Les régions qui bénéficient le plus de ce boum industriel sont celles éloignées des grands centres. En parcourant la carte des grands chantiers en cours, on note que la Côte- Nord (+17 %) et le Saguenay – Lac-Saint-Jean (+14 %) seront parmi les meneurs en termes d’augmentation des heures travaillées.

 

Parmi les chantiers industriels en cours dans les régions, Alcoa annonçait en 2011 la prochaine phase d’un plan d’investissement quinquennal totalisant 2,1 milliards de dollars pour ses alumineries de Baie-Comeau, Deschambault et Bécancour.
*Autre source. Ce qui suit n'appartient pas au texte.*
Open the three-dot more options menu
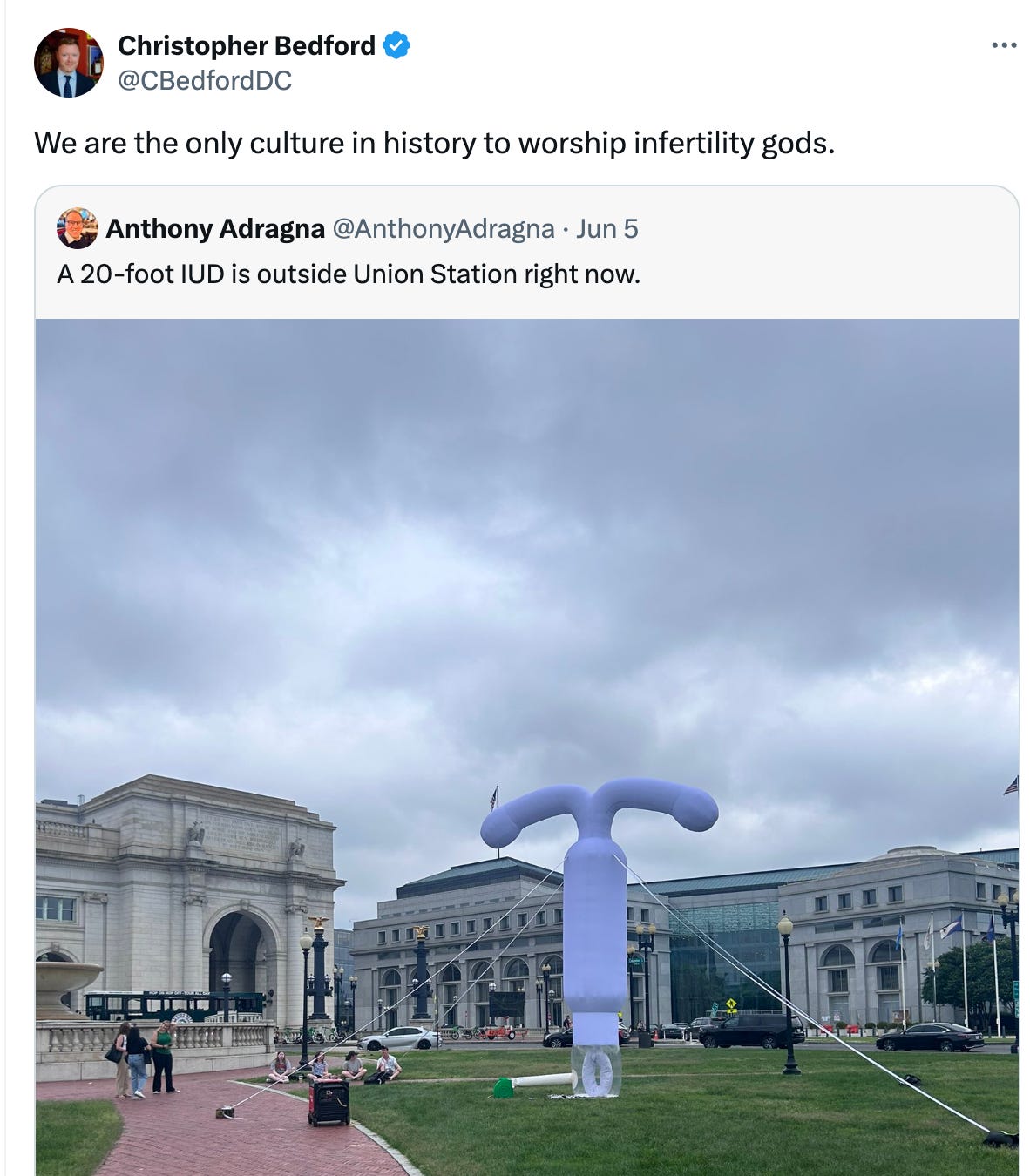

Pour le projet de modernisation de l’aluminerie de Baie- Comeau seulement, Alcoa prévoit qu’il générera des retombées économiques régionales de 500 millions de dollars pour un investissement estimé à 1,2 milliard. L’entreprise remplace ses vieilles cuves Soderberg par une nouvelle technologie.

 

Une enveloppe de 300 millions de dollars ira à l’amélioration de la productivité aux établissements de Bécancour, près de Trois-Rivières, et de Deschambault, près de Québec. L’entreprise investit 600 millions pour le maintien et la réfection de ses équipements actuels.

 

Du côté de Saguenay, on note d’entrée de jeu le projet de Rio Tinto Alcan, qui construit une usine (AP-60) d’une valeur de 1,2 milliard de dollars uniquement pour la phase 1 amorcée en 2007. La phase 2, encore à l’étude, permettrait à l’entreprise d’ajouter un bâtiment d’une superficie de 9 450 mètres carrés, ce qui fera grimper la production de 60 000 à 200 000 tonnes d’aluminium. La phase 3 ajouterait un autre bâtiment de 12 750 mètres carrés et augmenterait la production totale à 400 000 tonnes. Si l’ensemble du projet devait se matérialiser, l’investissement global dépasserait les 3,6 milliards.

 

Toujours dans le giron du Groupe Rio Tinto, la filiale Rio Tinto Fer et Titane a annoncé un investissement de 200 millions de dollars pour prolonger la vie de la mine à ciel ouvert du lac Tio, situé près de Havre-Saint-Pierre, sur la Côte-Nord. Elle prévoit aussi investir 600 millions de plus dans ses installations de Sorel-Tracy.

 

Vent d’optimisme

Boum dans l’industrie minière

« L’optimisme soutenu des investisseurs devant le maintien, voire la progression des prix des matières premières, laisse présager qu’ils iront de l’avant avec de nouveaux projets », selon la CCQ. Le boum dans l’industrie minière se poursuivra et de nouveaux chantiers sont annoncés pour 2012. Parmi eux, figurent la mine d’or Éléonore de Goldcorp à la Baie-James (1,4 G$), le projet Crevier d’extraction de niobium et de tantale de la société minière MDN au Saguenay – Lac-Saint-Jean (330 M$) et la mine Qakimajurq de Xstrata Nickel à la Baie-James (265 M$).

 

La CCQ avance dans ses perspectives 2012 qu’à moyen terme, l’industrie minière et celle de l’aluminium continueront à stimuler le secteur industriel. D’ici 2014, le volume de travail pourrait même franchir le cap des 22 millions d’heures travaillées, du jamais vu depuis le début des années 90.

 

Projet d’usine de transformation des produits de la mer aux Îles-de-la-Madeleine

Enfin, mentionnons l’importance pour la communauté insulaire des Îles-de-la-Madeleine qui vont de l’avant avec le projet d’usine de transformation des produits de la mer d’un montant de 21 millions de dollars. L’entreprise procédera également à l’achat d’équipement plus performant ainsi qu’à la modernisation de son usine située à Gros-Cap.

 


Cet article est tiré du Supplément thématique – Projets 2012. Pour un accès privilégié à l’ensemble des contenus et avant-projets publiés par Constructo, abonnez-vous !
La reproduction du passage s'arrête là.